Earth Day goes political and corporate

Deborah Zabarenko, Reuters 22 Apr 08;

WASHINGTON (Reuters) - Google went green and so did dozens of comic strips while President George W. Bush planted a tree on Tuesday to mark Earth Day, an environmental event that has become increasingly political and corporate.

Thirty-eight years after Earth Day began as a series of grass-roots "teach-ins" about environmental conservation and pollution, April 22 has become an occasion to focus attention on human-generated climate change and the policies around it -- a topic not on the public mind in 1970.

The method for getting the message across has certainly evolved. Google.com's online search site featured a lush logo with letters made of moss-covered boulders, a tree sprouting from the "L" and a waterfall flowing beneath it. Clicking on the image led to a list of Earth Day-related sites.

The comics pages in many U.S. newspapers featured strips with environmental themes. "Zippy The Pinhead" was typical: the short-sighted residents of Dingburg save the Earth by packing dirt into suitcases and keeping them in a storage locker.

Bush was in New Orleans for the so-called "Three Amigos" summit with leaders from Canada and Mexico, where the U.S. president planted an oak tree in Lafayette Square -- a symbolic replanting of the some 250,000 trees stripped away from the city by 2005 hurricanes Katrina and Rita.

PLAN TO RAISE FUEL EFFICIENCY

The Bush administration, which has weathered criticism for its stand on environmental issues, offered a plan on Tuesday to boost fuel economy for cars and trucks to cut U.S. dependence on foreign oil and curb greenhouse gas emissions.

The plan would require the U.S. and international fleet to average 32 miles per gallon by 2015. The energy bill Bush signed in December requires that autos average 35 miles per gallon by 2020, a 40 percent increase over the current standard.

On the presidential campaign trail, Democrats Sen. Barack Obama and Sen Hillary Clinton and Republican Sen. John McCain offered statements urging a focused U.S. environmental and energy policy.

"Our leaders in Washington have to put what's right for our planet ahead of what's good for their friends in the energy industry," Obama, an Illinois senator, said in a statement on the day of the presidential primary in Pennsylvania, where he is in a tight race with Clinton of New York.

"I will end the Bush administration's assault on environmental protections and standards," Clinton said. "...It will be a new day."

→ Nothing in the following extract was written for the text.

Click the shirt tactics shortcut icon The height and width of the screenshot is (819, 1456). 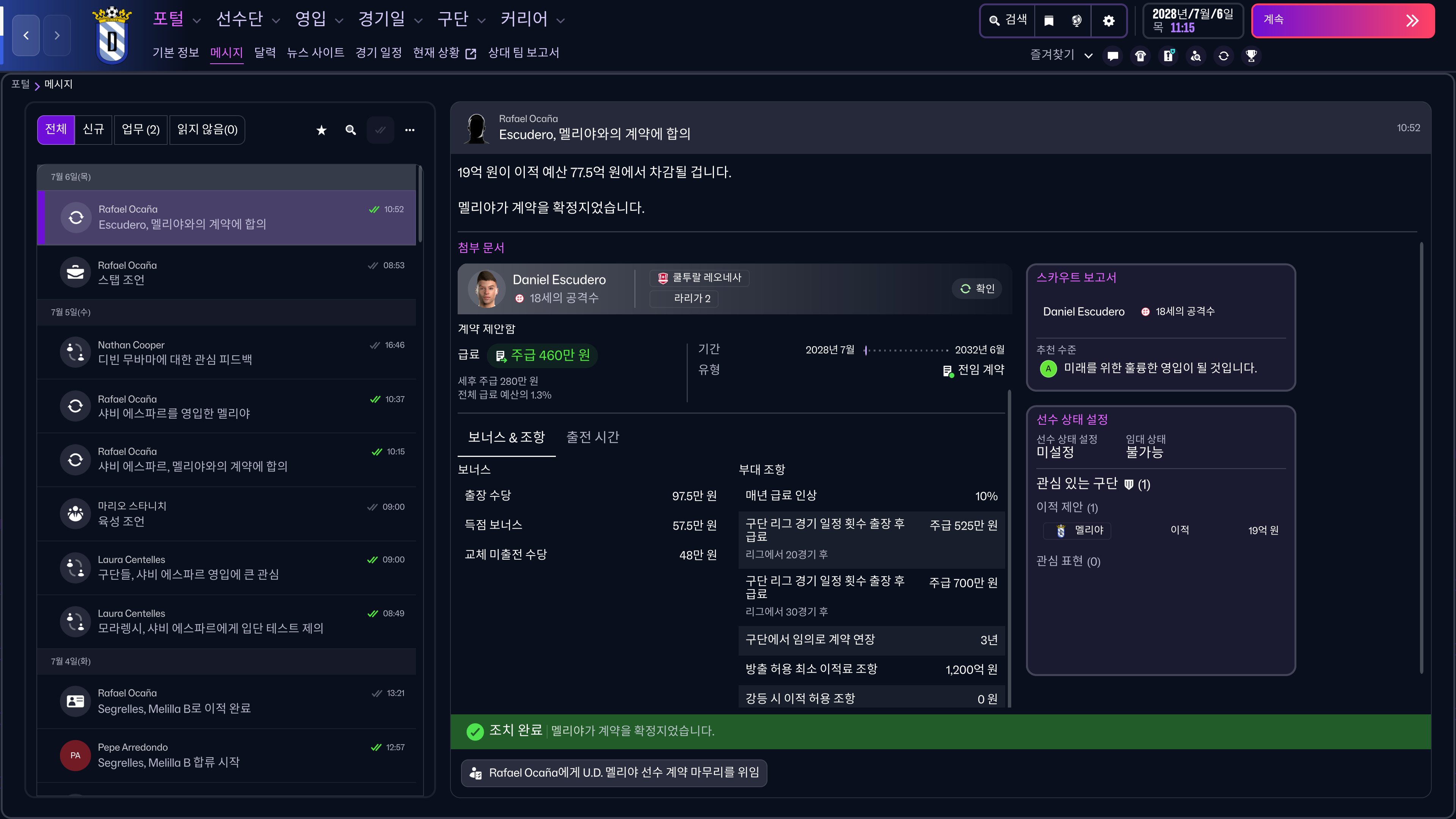(x=1141, y=55)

"We must have the courage to realistically confront the specter of climate change," McCain said in his statement. "This is one of the greatest challenges confronting the next president."

LAWS AND LIGHTBULBS

House Speaker Nancy Pelosi, joined by fellow members of Congress and religious leaders, marked the day by helping plant an elm tree outside the U.S. Capitol.

"We can make a difference," said Pelosi, a California Democrat who has taken a lead in addressing global warming. "It is a national security issue, it is an economic issue, it is an environmental and therefore a health issue, and it is a moral issue."

In a separate move, Democratic Reps. Ed Markey of Massachusetts, Henry Waxman of California and Jay Inslee of Washington state said any effective climate-change law must reduce emissions to avoid dangerous global warming, shift the United States to clean energy, minimize the law's economic impacts and aid communities and ecosystems at risk from global warming.

The Environmental Protection Agency, under fire from critics who contend the agency has failed to curb the greenhouse gas emissions from fossil-fueled vehicles that spur climate change, launched a national campaign aimed at cutting emissions in U.S. homes.

Participants in the program include Amazon.com, Best Buy, Hewlett-Packard, Lowe's, Menards, Sears, and Subway, the agency said in a statement.

The Washington Post, noting the change in the celebration from previous years, wrote a tongue-in-cheek essay declaring Earth Day dead: "What killed it? A long but admirable struggle with celebrity piety and corporate baloney, mainly."